Soon, she started baking for her friends and family, word spread, and orders started coming in. And while she initially refused, Bhandare found a community waiting for her.

What started as a way of giving back to the community in a time of crisis slowly transformed into an unlikely dream. Encouraged by her family, Bhandare soon opened her very own cafe, initially equipped with just four chairs, the small space with a forest-theme near her home, evolved into an 80-seater restaurant and bar.
Bhandare’s aim with Café Chai Coffee was community. For her, big names and franchises aren’t competitors, “What we offer can’t be mass-produced…it’s personal. People come back because they connect with the space, the food, and the intent behind it. We focus on warmth, consistency, and authenticity rather than scale.”
Like most pandemic bakers, Bhandare didn’t set out with a business plan in motion but has since been able to open a second restaurant, Asian-themed Baowich, born from her love for baos, and an artisanal banquet space designed to host intimate gatherings for 40–100 guests.
“What started as an act of service slowly and naturally evolved into a business. The growth was organic, unforced, and guided more by instinct than strategy,” she said.

For Bhandare, the cafe was never about money, but rather about the effort behind the scenes—the ingredients, the skill, the ambience (comfortable, not manufactured). “That attention to detail…across food, people, and space… is what drew people in. Guests could sense the honesty behind the effort.”
Pandemic baking phenomenon
Pandemic bakers turned to the home baking experience during the global coronavirus crisis.
Author Emily St James argues that “bread baking is a thing we do in a crisis,” tracing the history of bread baking and how it is related to the human experience. For James, baking is also a way of connecting with history.

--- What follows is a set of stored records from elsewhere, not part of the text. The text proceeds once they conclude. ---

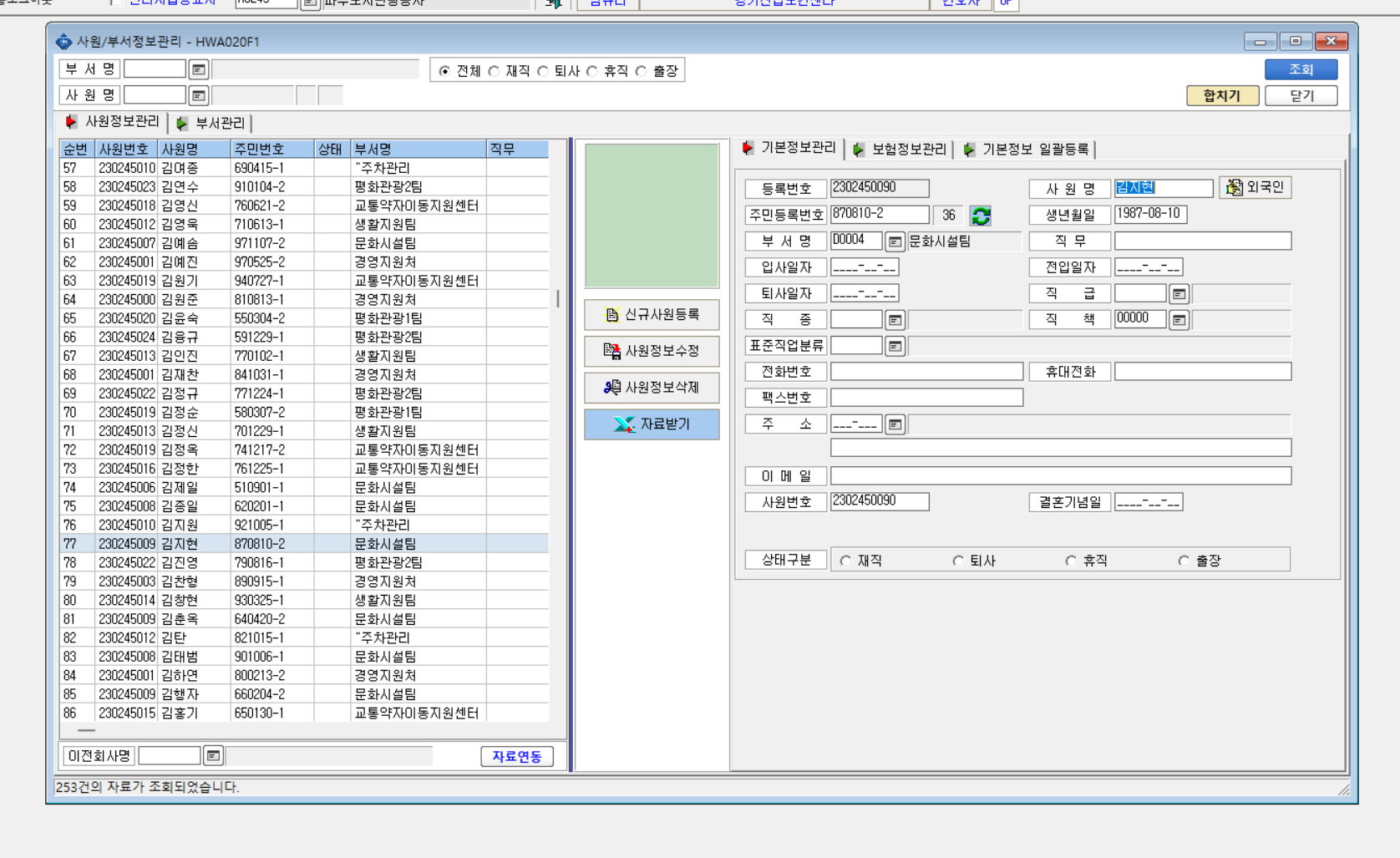Click the 이전회사명 lookup icon
This screenshot has height=858, width=1400.
213,756
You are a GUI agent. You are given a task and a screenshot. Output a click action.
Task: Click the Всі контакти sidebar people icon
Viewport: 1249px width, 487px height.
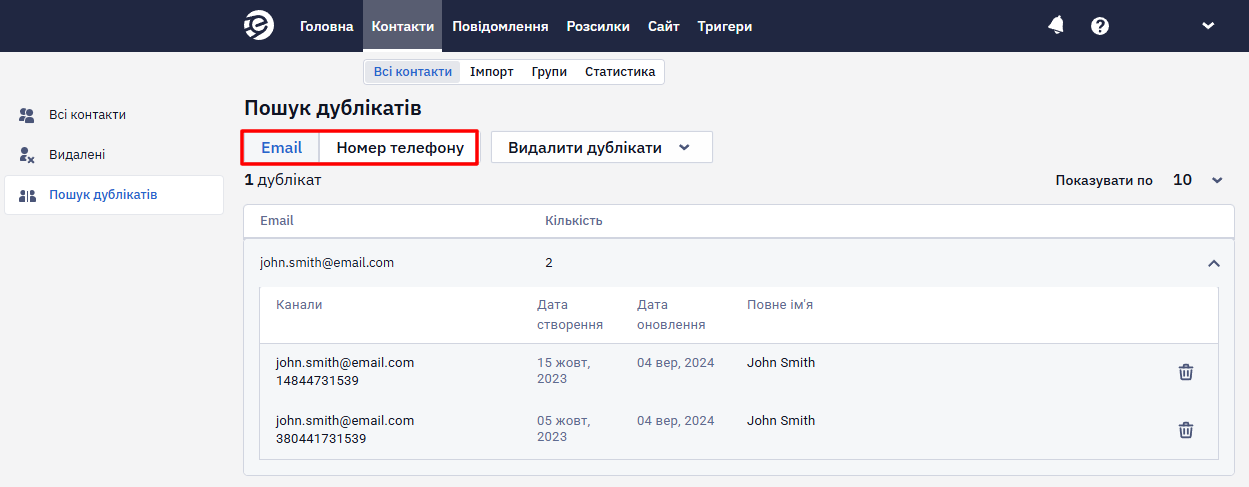pos(27,115)
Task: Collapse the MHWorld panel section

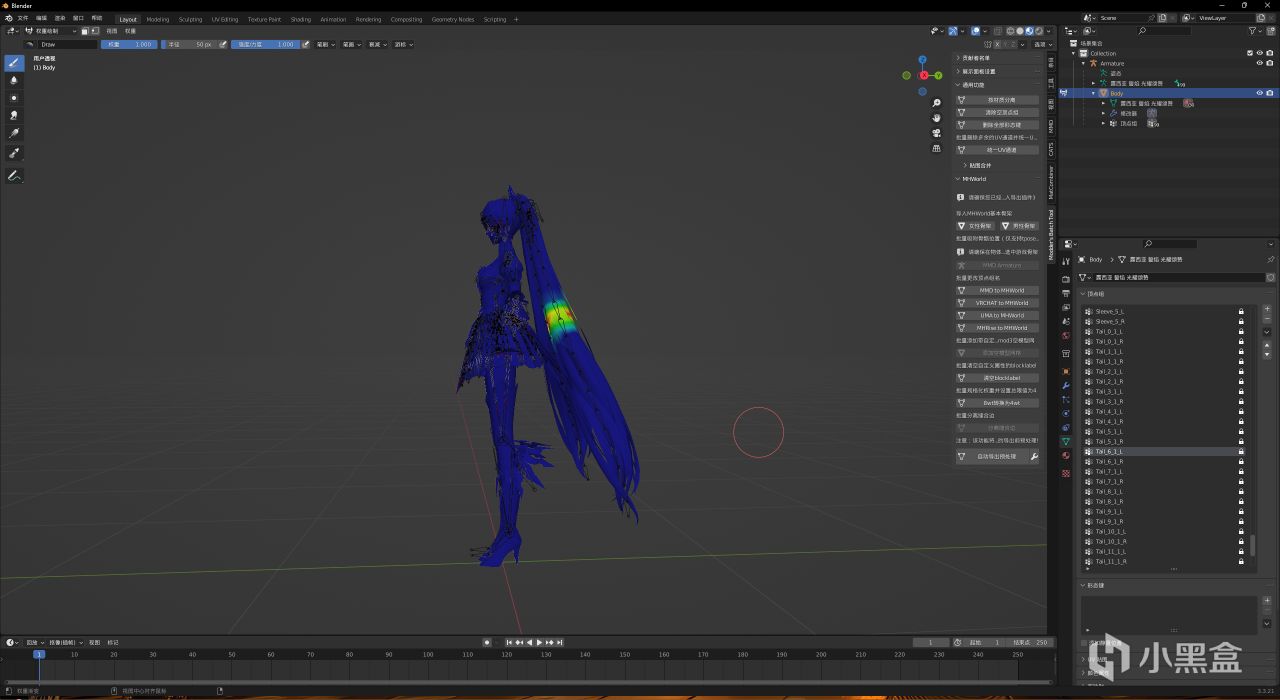Action: [x=959, y=179]
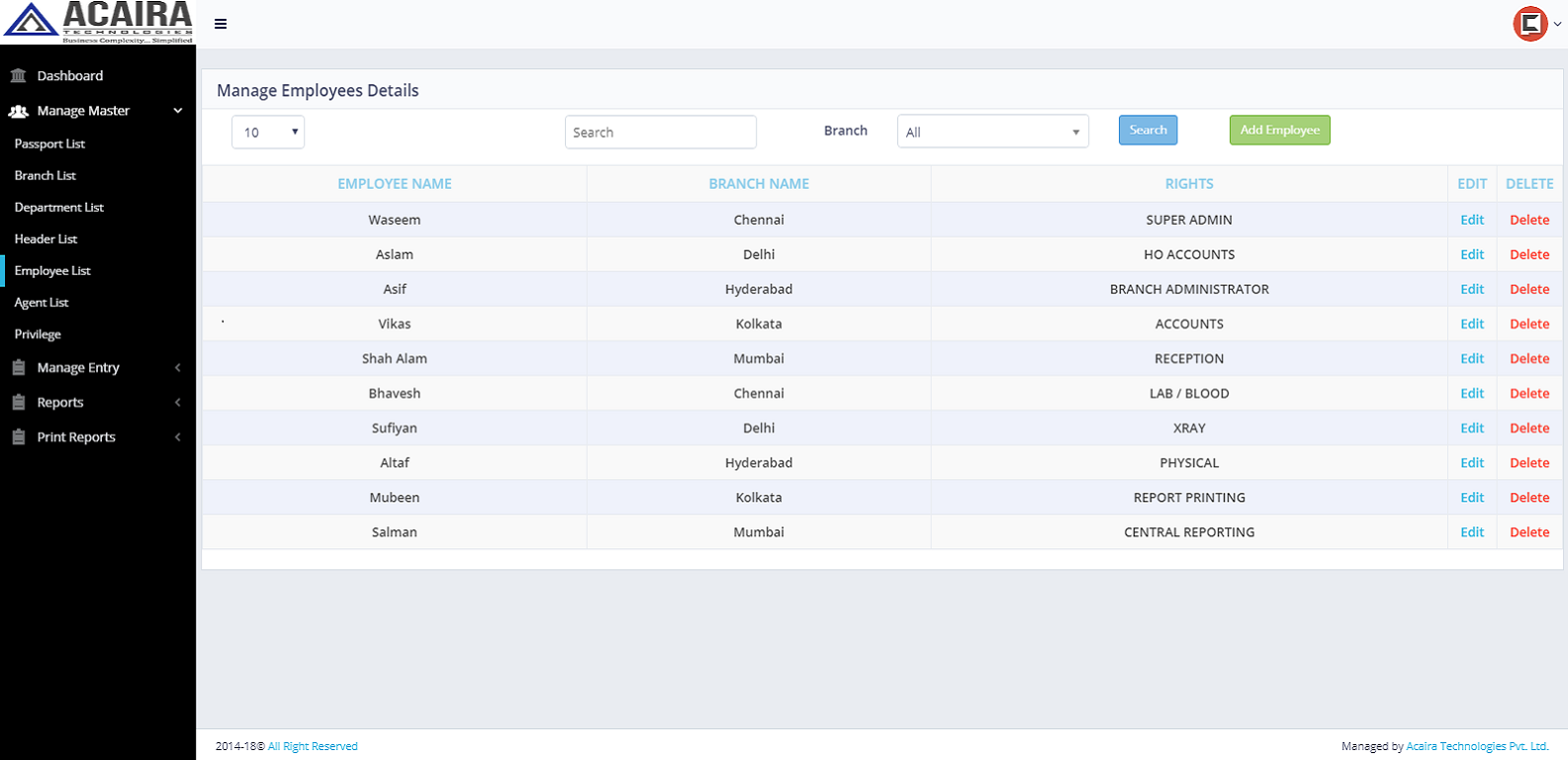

According to a study published in Digest: A Journal of Foodways and Culture, home baking surges during times of crisis and food shortages. The study, titled ‘Comfort Food: A Tale of Two Pandemics,’ which compared the Spanish Influenza of 1819 and the Covid-19 pandemic, found that an increase in baking alleviated concerns about people’s ability to support themselves in the event of a scarcity.
2020 was no different, and the phenomenon was not localised. In the United Kingdom, cupcakes, sourdough and banana bread were among the most baked items according to a 2021 survey. The United States’ National Online Consumer Survey found that 31 per cent of people baked at least once a week and 24 per cent of people baked one or twice a month in 2022.
Many, like Sam Oldham of Hive Bakehouse in England, had a simple reason—he just didn’t want to stand in the queue at supermarkets during the lockdown. He eventually began making bread in his shed in 2022. In 2023, the former account manager for Warburtons turned his passion for baking into a full-time job and a booming bakery in the Westhoughton Industrial Estate.
Tui Tuileta, who lost his job in the pandemic, turned to baking to satisfy his hunger for cookies. Now the Hawaii-based baker is baking 400 cookies a week out of his parents’ oven.
In Brooklyn, L’Appartement 4F, a bakery by day and a wine bar by night, found success through its novelty croissants. The co-founders, Gautier and Ashley Coiffard, told TIME magazine, “After just a month, they had made the $5,000 they were hoping to save for their wedding.”